# What is being asked
All lines from the one containing "Click the last spiral binding hole on right" to the end of the data below are to be returned exactly, both ends included, with nothing added.

# Material for this task

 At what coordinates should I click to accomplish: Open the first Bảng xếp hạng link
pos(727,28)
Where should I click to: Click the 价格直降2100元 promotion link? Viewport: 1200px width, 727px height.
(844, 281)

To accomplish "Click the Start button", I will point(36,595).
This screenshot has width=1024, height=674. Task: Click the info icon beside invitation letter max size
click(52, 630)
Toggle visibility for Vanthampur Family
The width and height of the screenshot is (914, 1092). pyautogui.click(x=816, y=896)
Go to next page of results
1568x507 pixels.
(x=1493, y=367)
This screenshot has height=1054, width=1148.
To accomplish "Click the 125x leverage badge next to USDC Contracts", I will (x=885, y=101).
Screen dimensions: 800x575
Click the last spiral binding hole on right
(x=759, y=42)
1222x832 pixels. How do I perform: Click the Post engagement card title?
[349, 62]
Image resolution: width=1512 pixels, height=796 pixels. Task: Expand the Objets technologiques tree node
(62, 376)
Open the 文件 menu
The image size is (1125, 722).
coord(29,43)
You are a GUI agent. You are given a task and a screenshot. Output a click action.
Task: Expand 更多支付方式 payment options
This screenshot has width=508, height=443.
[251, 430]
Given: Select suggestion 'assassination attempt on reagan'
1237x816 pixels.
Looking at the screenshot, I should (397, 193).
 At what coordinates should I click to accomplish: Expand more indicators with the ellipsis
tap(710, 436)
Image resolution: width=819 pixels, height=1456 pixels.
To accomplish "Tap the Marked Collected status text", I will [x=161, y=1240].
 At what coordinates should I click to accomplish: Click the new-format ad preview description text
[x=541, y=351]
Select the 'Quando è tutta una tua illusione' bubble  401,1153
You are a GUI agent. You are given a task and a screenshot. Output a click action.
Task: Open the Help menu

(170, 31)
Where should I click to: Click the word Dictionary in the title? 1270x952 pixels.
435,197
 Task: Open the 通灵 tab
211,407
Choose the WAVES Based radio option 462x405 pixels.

# Answer to this problem
Click the last spiral binding hole on right
(x=759, y=42)
1222x832 pixels. How do I perform: Click the Post engagement card title?
[349, 62]
Image resolution: width=1512 pixels, height=796 pixels. Task: Expand the Objets technologiques tree node
(62, 376)
Open the 文件 menu
The image size is (1125, 722).
coord(29,43)
You are a GUI agent. You are given a task and a screenshot. Output a click action.
Task: Expand 更多支付方式 payment options
This screenshot has width=508, height=443.
[251, 430]
Given: Select suggestion 'assassination attempt on reagan'
1237x816 pixels.
Looking at the screenshot, I should (397, 193).
 At what coordinates should I click to accomplish: Expand more indicators with the ellipsis
tap(710, 436)
Image resolution: width=819 pixels, height=1456 pixels.
To accomplish "Tap the Marked Collected status text", I will [x=161, y=1240].
 At what coordinates should I click to accomplish: Click the new-format ad preview description text
[x=541, y=351]
Select the 'Quando è tutta una tua illusione' bubble  401,1153
You are a GUI agent. You are given a task and a screenshot. Output a click action.
Task: Open the Help menu

(170, 31)
Where should I click to: Click the word Dictionary in the title? 1270x952 pixels.
435,197
 Task: Open the 通灵 tab
211,407
Choose the WAVES Based radio option 462x405 pixels.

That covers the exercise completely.